__EXERCISE PROMPT__
Restate the listing in full, keeping every word as it is.

__DATASET RECORDS__

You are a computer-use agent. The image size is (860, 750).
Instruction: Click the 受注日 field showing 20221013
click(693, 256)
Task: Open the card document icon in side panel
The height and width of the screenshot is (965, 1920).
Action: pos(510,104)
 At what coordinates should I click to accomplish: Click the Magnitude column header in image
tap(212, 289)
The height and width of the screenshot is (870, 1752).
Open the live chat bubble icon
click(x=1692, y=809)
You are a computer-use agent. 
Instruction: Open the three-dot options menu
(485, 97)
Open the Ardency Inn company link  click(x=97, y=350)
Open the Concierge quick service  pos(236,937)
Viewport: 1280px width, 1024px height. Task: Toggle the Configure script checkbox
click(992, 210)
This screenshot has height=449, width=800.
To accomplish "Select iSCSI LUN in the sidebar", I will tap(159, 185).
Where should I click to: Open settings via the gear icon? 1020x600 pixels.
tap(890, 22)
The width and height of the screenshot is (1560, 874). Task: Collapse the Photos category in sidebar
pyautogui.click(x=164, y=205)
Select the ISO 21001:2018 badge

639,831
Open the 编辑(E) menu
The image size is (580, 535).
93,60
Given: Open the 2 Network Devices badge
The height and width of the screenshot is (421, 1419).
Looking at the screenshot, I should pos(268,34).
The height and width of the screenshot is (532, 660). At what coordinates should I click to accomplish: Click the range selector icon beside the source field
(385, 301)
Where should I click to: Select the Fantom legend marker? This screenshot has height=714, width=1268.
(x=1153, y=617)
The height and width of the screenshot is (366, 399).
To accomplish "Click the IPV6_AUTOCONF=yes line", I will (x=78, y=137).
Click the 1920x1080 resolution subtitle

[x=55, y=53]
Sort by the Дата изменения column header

__ANSWER SPACE__
You are a computer-use agent. The image size is (860, 750).
Instruction: Click the 受注日 field showing 20221013
click(693, 256)
Task: Open the card document icon in side panel
The height and width of the screenshot is (965, 1920).
Action: pos(510,104)
 At what coordinates should I click to accomplish: Click the Magnitude column header in image
tap(212, 289)
The height and width of the screenshot is (870, 1752).
Open the live chat bubble icon
click(x=1692, y=809)
You are a computer-use agent. 
Instruction: Open the three-dot options menu
(485, 97)
Open the Ardency Inn company link  click(x=97, y=350)
Open the Concierge quick service  pos(236,937)
Viewport: 1280px width, 1024px height. Task: Toggle the Configure script checkbox
click(992, 210)
This screenshot has height=449, width=800.
To accomplish "Select iSCSI LUN in the sidebar", I will tap(159, 185).
Where should I click to: Open settings via the gear icon? 1020x600 pixels.
tap(890, 22)
The width and height of the screenshot is (1560, 874). Task: Collapse the Photos category in sidebar
pyautogui.click(x=164, y=205)
Select the ISO 21001:2018 badge

639,831
Open the 编辑(E) menu
The image size is (580, 535).
93,60
Given: Open the 2 Network Devices badge
The height and width of the screenshot is (421, 1419).
Looking at the screenshot, I should pos(268,34).
The height and width of the screenshot is (532, 660). At what coordinates should I click to accomplish: Click the range selector icon beside the source field
(385, 301)
Where should I click to: Select the Fantom legend marker? This screenshot has height=714, width=1268.
(x=1153, y=617)
The height and width of the screenshot is (366, 399).
To accomplish "Click the IPV6_AUTOCONF=yes line", I will (x=78, y=137).
Click the 1920x1080 resolution subtitle

[x=55, y=53]
Sort by the Дата изменения column header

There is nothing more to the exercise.